When a famous actor/actress, politician, or prominent figure of any kind risks ridicule to discuss their mood disorder, the world stops to listen.

For as long as his or her face graces the cover of a glossy magazine or the TV interview runs, folks seem to appreciate the sweat and suffering that those with depression andbipolar disorder endure as part of their illness.

I know that for me, I certainly listen to their stories, empathize with them, and take away lessons that I can use in my own recovery from depression and anxiety. Celebrities, for better or worse, can inspire us.

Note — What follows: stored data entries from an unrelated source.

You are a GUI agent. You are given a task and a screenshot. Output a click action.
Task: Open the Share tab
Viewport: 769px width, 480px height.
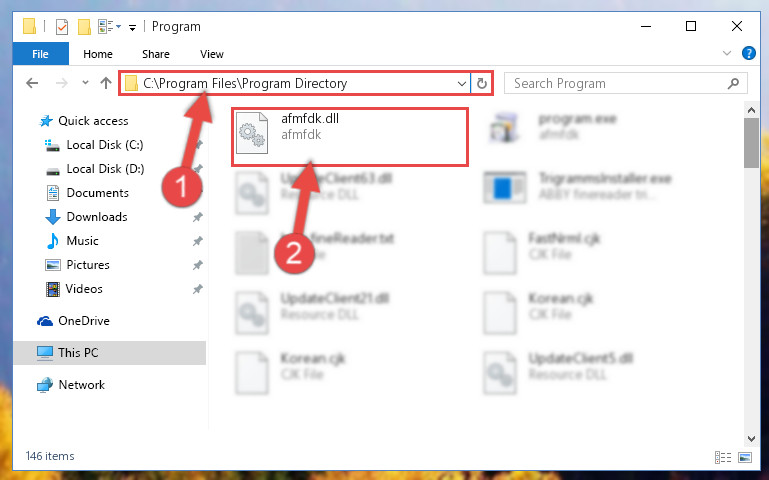click(155, 54)
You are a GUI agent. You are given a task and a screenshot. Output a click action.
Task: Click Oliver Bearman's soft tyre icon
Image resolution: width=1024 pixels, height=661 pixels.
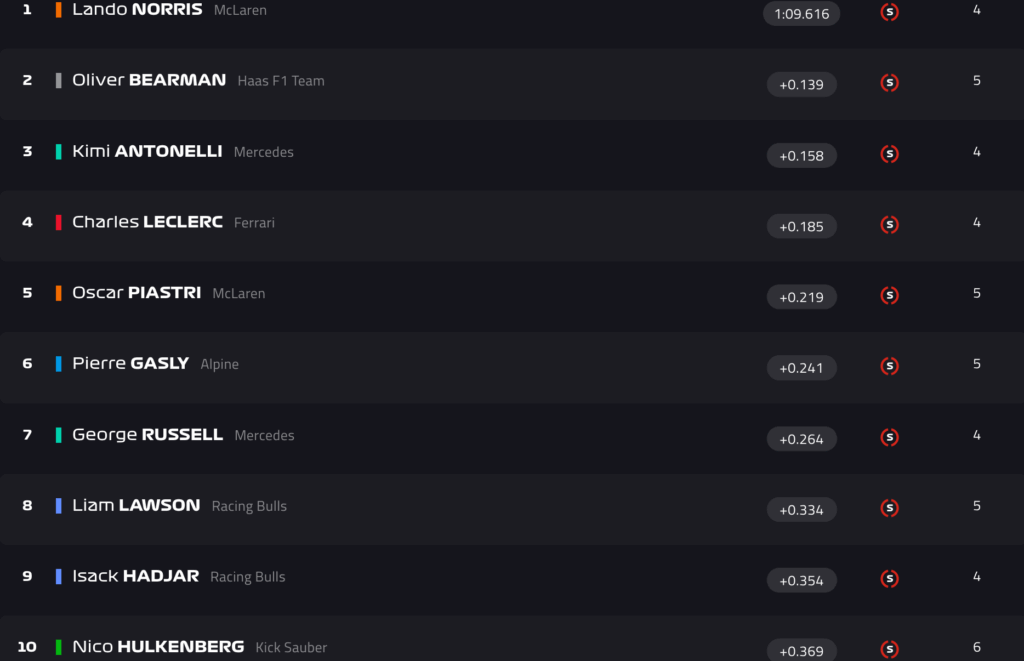[889, 83]
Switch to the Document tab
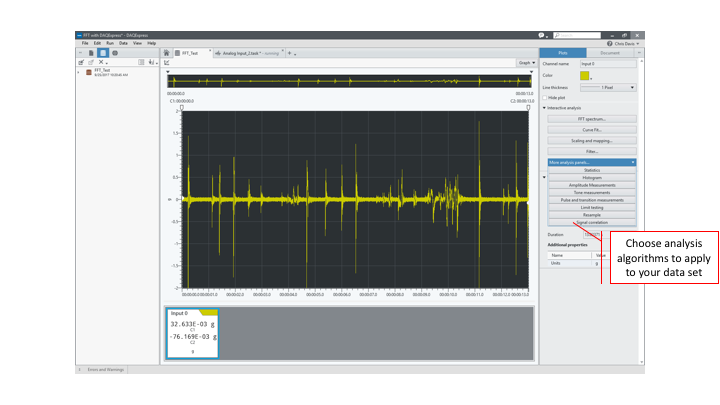This screenshot has width=720, height=405. tap(610, 52)
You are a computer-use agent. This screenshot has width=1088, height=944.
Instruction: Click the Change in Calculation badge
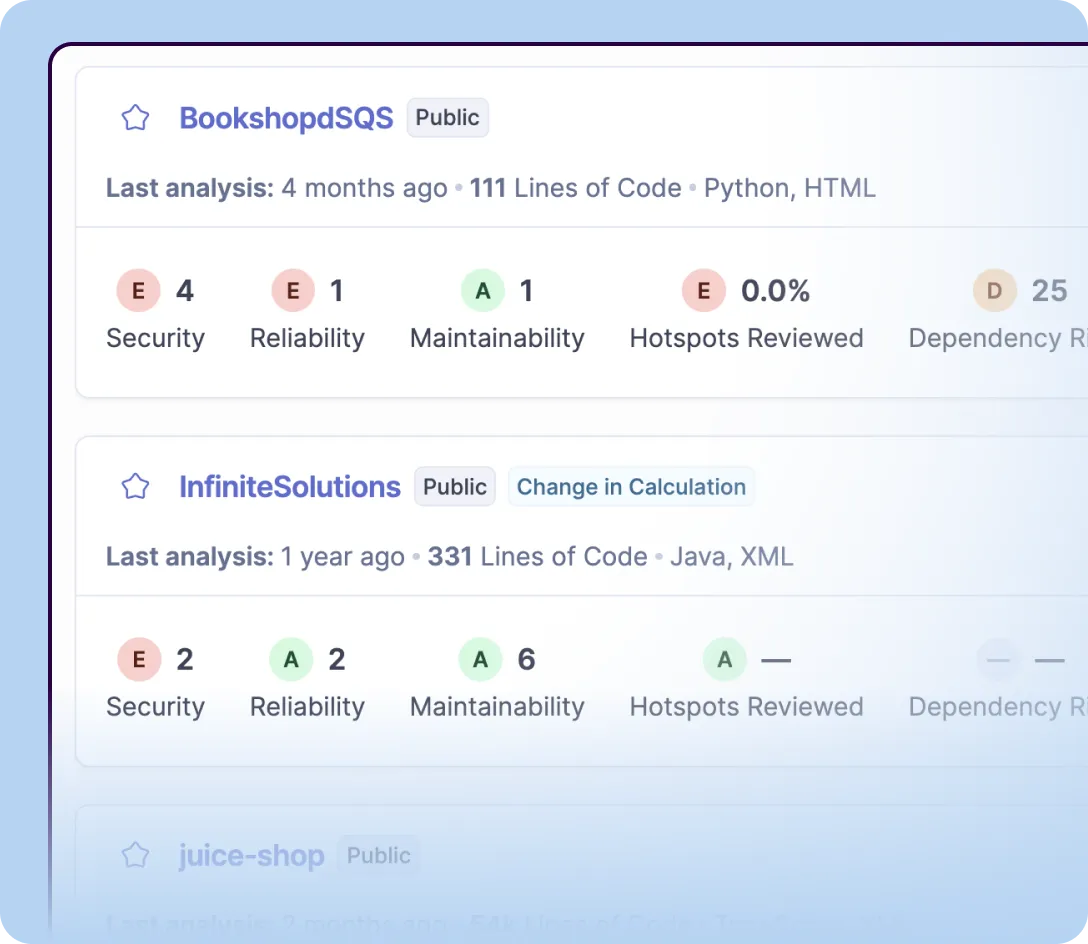coord(631,487)
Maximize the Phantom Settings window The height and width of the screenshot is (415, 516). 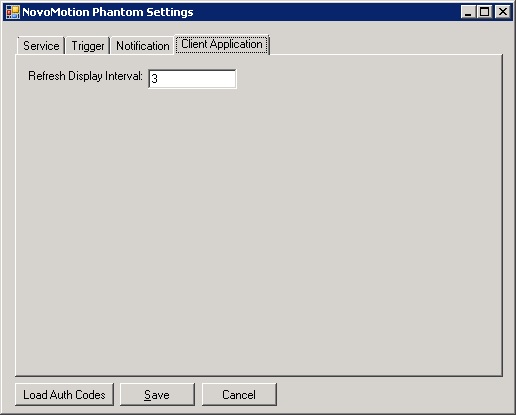point(484,12)
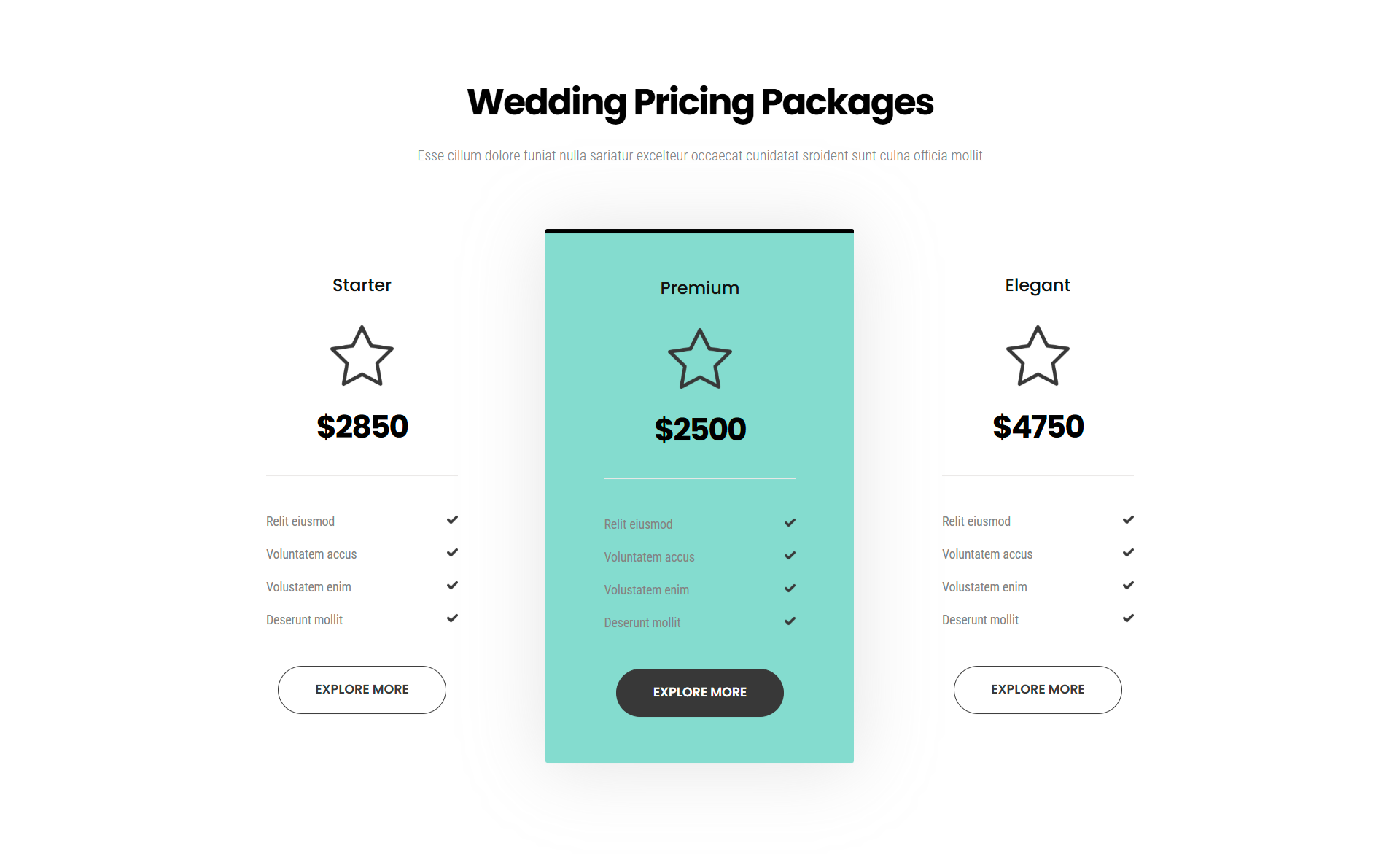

Here are just six of those celebrities that inspire me.

1. Rosie O’Donnell

What’s not to love about a celebrity who hangs herself upside down for 15 to 30 minutes a day to jumpstart her neurotransmitters (along with yoga and antidepressants) using inversion therapy? Seeing Rosie demonstrate it on “The View,” reading a teleprompter from a swing, made me laugh out loud at all the ways –some quite creative – we depressives use to treat our mood disorders.

2. Art Buchwald

Art Buchwald was unsure if he should go on Larry King Live in the early ’90s to discuss depression; the Pulitzer Prize-winning columnist didn’t want to become a poster boy for mental health. But he did it because the author William Styron had been a role model for him, and because he realized celebrities can play a role in helping depressed people. After that show (which received the most viewer reaction of any Larry King episode ever), Buchwald decided to speak about his depression whenever he received an invitation because it helped him as much as it did the millions of people listening to him.

3. Zach Braff

Actor and director Zach Braff loves it when people tell him that they relate to Andrew Largeman, the depressed character he played in the 2004 movie “Garden State” (which Braff wrote and directed), because in that role, he didn’t have to do much acting. Like his character — an actor confronting his demons when he heads home after his mother dies — Braff doesn’t hide under any celebrity image and isn’t afraid to be himself, he says, even if that self is very emotional and wears sweatpants all day.

4. Marie Osmond

Marie Osmond is one of the most sympathetic entertainers to speak about mental illness. “All I know is that anybody who goes through [depression], I have such incredible empathy,” the actress and singer said on “Larry King Live” in 2003. “I’m telling you that depression is…a very scary, dark place…you see no light.”

5. Brooke Shields

Brooke Shields had just released her book “Down Came the Rain” when I plunged into my most severe depression. My agent sent the book to me as a gift, wrapped in a ribbon. I read the title and wept. I read the back cover and cried some more, feeling as though this actress-model was giving me permission to bawl my eyes out. “Sitting on my bed, I let out a deep, slow, guttural wail,” she writes. “I wasn’t simply emotional or weepy …. This was something quite different. This was sadness of a shockingly different magnitude. It felt as if it would never go away.”

6. Kay Redfield Jamison

As a healer and a patient, Kay Redfield Jamison understands depression and bipolar disorder from every possible angle. Compassionate, wise, and articulate, she speaks from someone who has experienced the sheer terror and heartbreak of a mood disorder firsthand and as a knowledgeable clinical psychologist. My two favorite lines about depression come from her classic book, “An Unquiet Mind”: “tumultuousness, if coupled with discipline and a cool mind, is not such a bad sort of thing. That unless one wants to live a stunningly boring life, one ought to be on good terms with one’s darker side and one’s darker energies.”